Who is she? Although one of her arms was found at the site on Milo, the attempts at its restoration have never been conclusive. Was she a Danaïde carrying an amphora, Artemis the goddess of Nature brandishing a bow, or a muse with her lyre?

Even if a left hand that would traditionally be carrying the apple of discord has never been found, her identity was decided as being that of Venus, goddess of love, one of the rare representations of a bare-breasted woman in Ancient Greece.

In the two centuries that the Venus de Milo has spent at the Louvre, she has survived several wars. During the Franco-Prussian War of 1870, she spent months in the greatest secrecy in the basement of the Paris Prefecture, and then, during the Commune, she barely escaped a fire before returning to the Louvre, where she was reassembled with a more upright posture.

On the day when WWII was declared, September 3, 1939, the Venus de Milo was evacuated in one day according to a plan hatched by the Director of the Louvre, Jacques Jaujard, along with 4,000 other extraordinary works that were hidden away in châteaux in the countryside, far from the bombs and the strategic targets. Prepared with ropes to hold the two pieces together (see the photograph below) and placed in a reinforced trunk, the statue left in secret along with the Winged Victory of Samothrace to the Château de Valençay, the property of the Duc de Talleyrand, who was protected by his German title Duc de Sagan. In June 1940, as German troops entered Paris, the museum seemed completely abandoned, filled only with thousands of empty frames. The Louvre reopened in August 1945 after the Allied victory and the return of all its works.

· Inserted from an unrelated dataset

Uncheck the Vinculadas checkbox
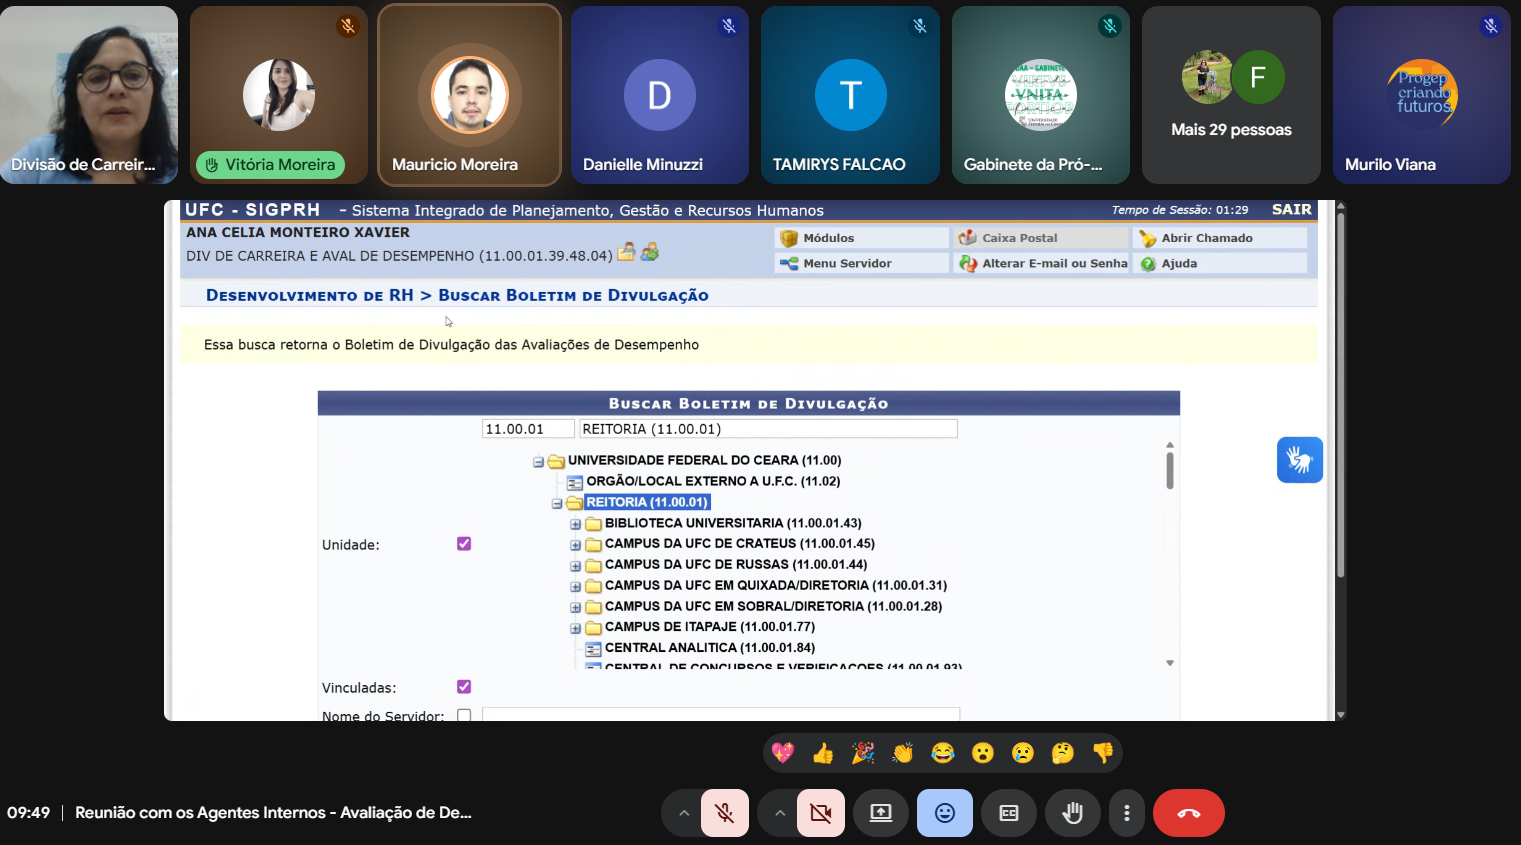 point(464,687)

The last—and highly epic—voyage of the Venus de Milo took place in April 1964, when she traveled with great pomp along with Georges Pompidou, acting on the advice of his Minister of Culture, André Malraux, during his official visit to Japan. The statue suffered from this trip, because it was decided to transport her in one piece and not two, and the Louvre’s restorers had to repair the damages on the spot.

The welcome given in Tokyo to the most famous statue in the world was triumphal. Once more, the entire world paid homage to her exceptional beauty.

LOVERS ALL 

Since her arrival at the Louvre in 1821, the Venus de Milo has unleashed the greatest passions. She has fascinated artists, writers, sculptors, and many others who have fallen in love with her eternal beauty.

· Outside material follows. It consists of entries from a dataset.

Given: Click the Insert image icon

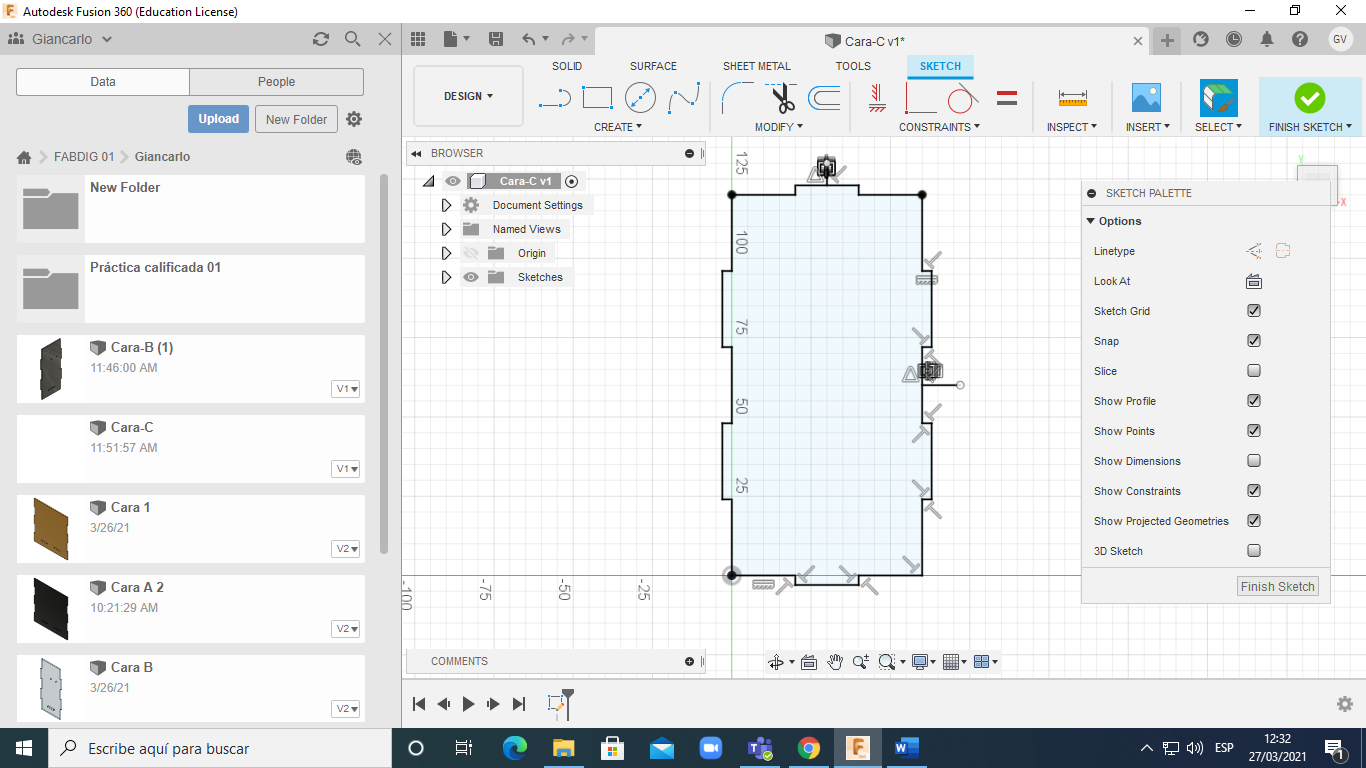Looking at the screenshot, I should [x=1146, y=98].
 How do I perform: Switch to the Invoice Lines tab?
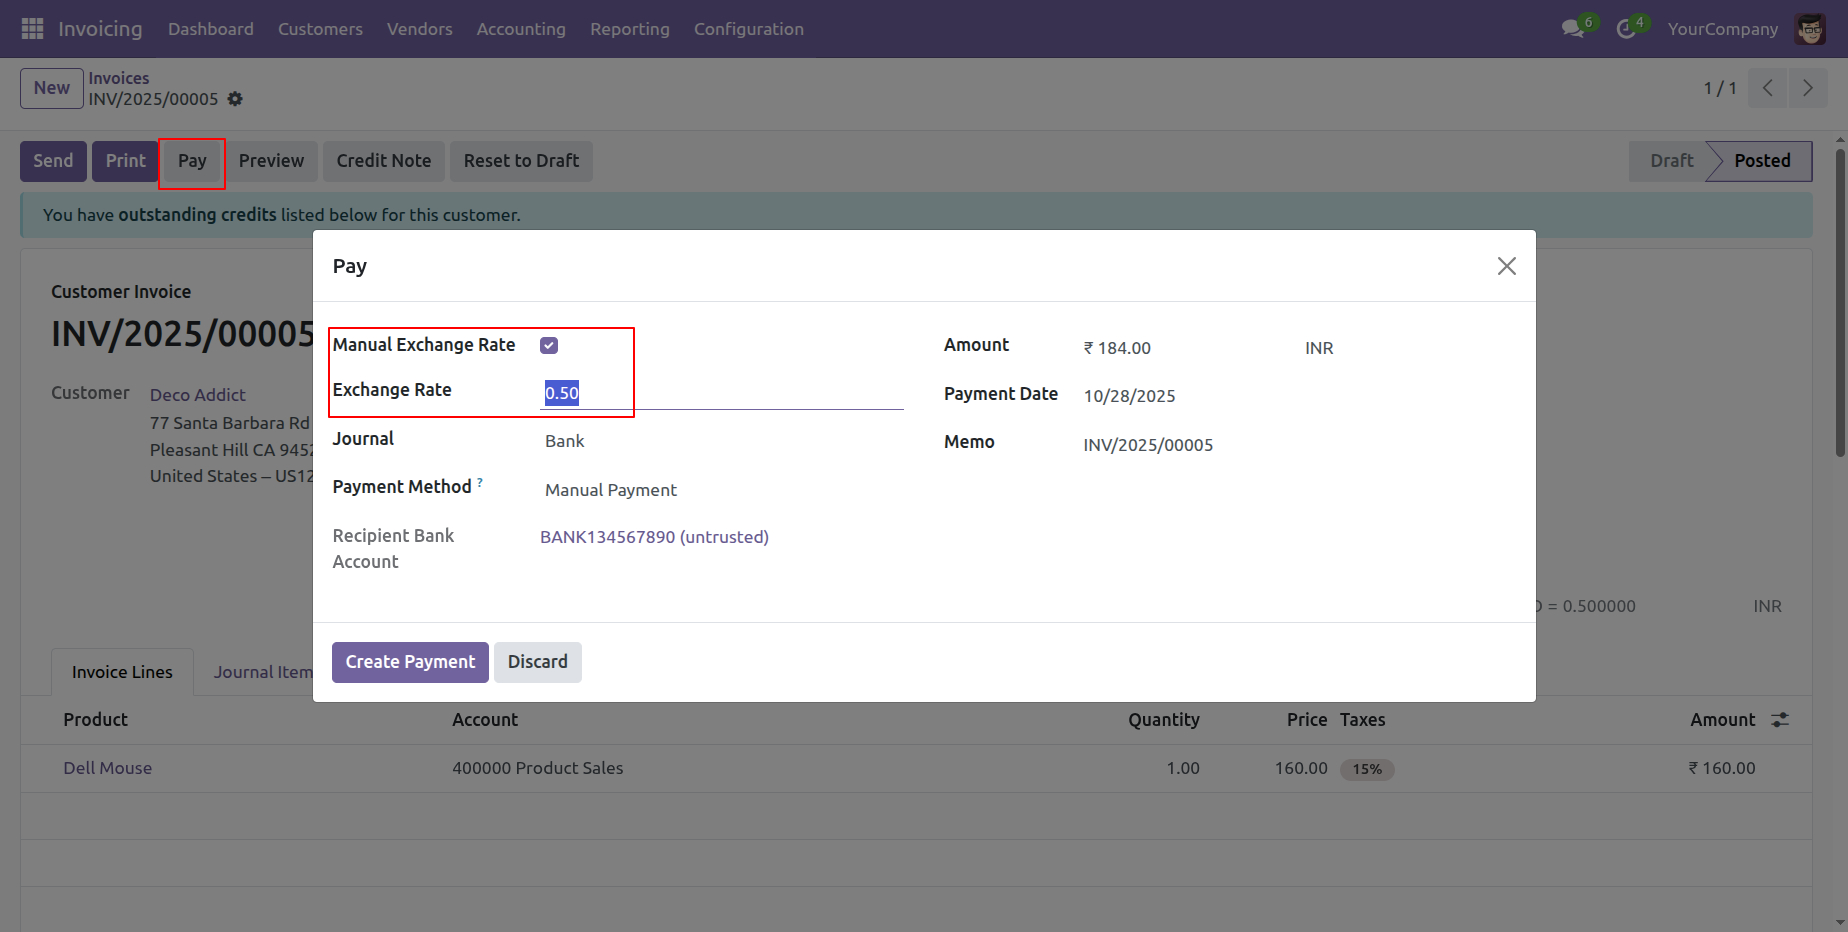(x=122, y=672)
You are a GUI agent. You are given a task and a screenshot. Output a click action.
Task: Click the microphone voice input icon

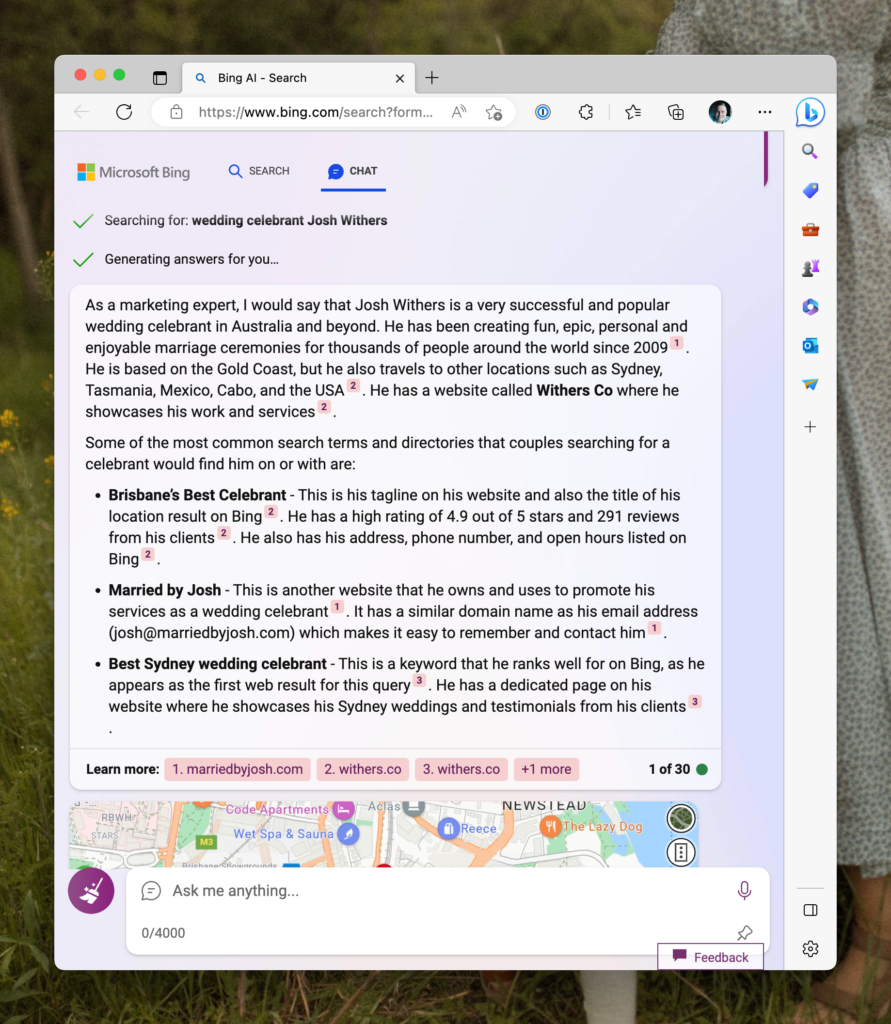(744, 890)
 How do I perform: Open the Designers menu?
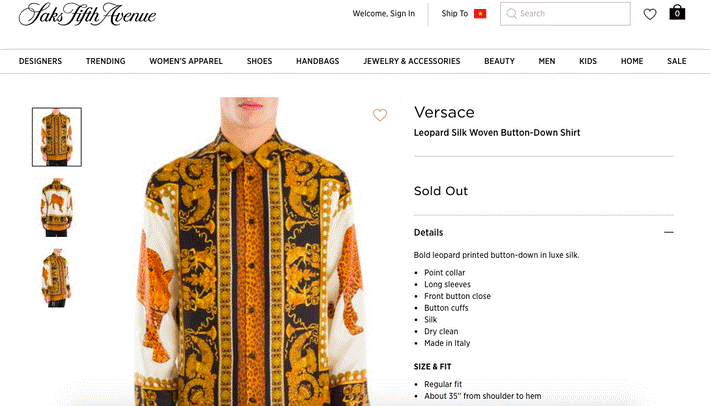(40, 61)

She undoubtedly inspired Delacroix in 1830 for his incredible Liberty Leading the People, half naked, draped in a fabric made from a flag and half turned towards the crowd behind her. We also find her in a verse by Charles Baudelaire, “I am as beautiful, oh mortals, as a dream in stone….”, in studies by Paul Cézanne, and in a poem by Rainer Maria Rilke.

Her greatest admirer was undoubtedly Auguste Rodin, who, throughout his life, never stopped visiting the Louvre to gaze upon her. In 1914 he wrote a long, impassioned essay about the statue: “To the poets, the searchers, the humble artists, amidst the tumult of the city, you provide long moments of refuge. Mutilated, you remain whole in their eyes. If the outrage of time has been allowed, it has been to show that a trace remains of its impious, impotent efforts. You are not a vain, sterile statue, the image of some unreal, Empyrean goddess. You stand ready to act, you breathe, you are Woman, and that is your glory.”

The Venus de Milo, always a muse, was a bit mistreated in the 20th century by some artists: Niki de Saint Phalle shot her up with bright colors, Magritte put her in handcuffs, Dali turned her into a chest of drawers, and Arman frenetically sliced her lengthwise.

More lyrically, jazzman Miles Davis turned her into a be-bop track on his album The Birth of Cool recorded in 1949, and Boris Vian sang of her as if she were a goddess of surrealist love.

Last but not least, that most esoteric of all film directors, David Lynch, gave her a place of honor in his work: in the third season of his baffling series Twin Peaks in 2017, the statue lives in the Black Lodge, the supreme enigma, transforming herself into another Venus from time to time, Lynch switching her out in various scenes with the Venus of Arles, featuring only one arm, and an intact Medici Venus. This stone idol thus became a symbol of an eternal mystery.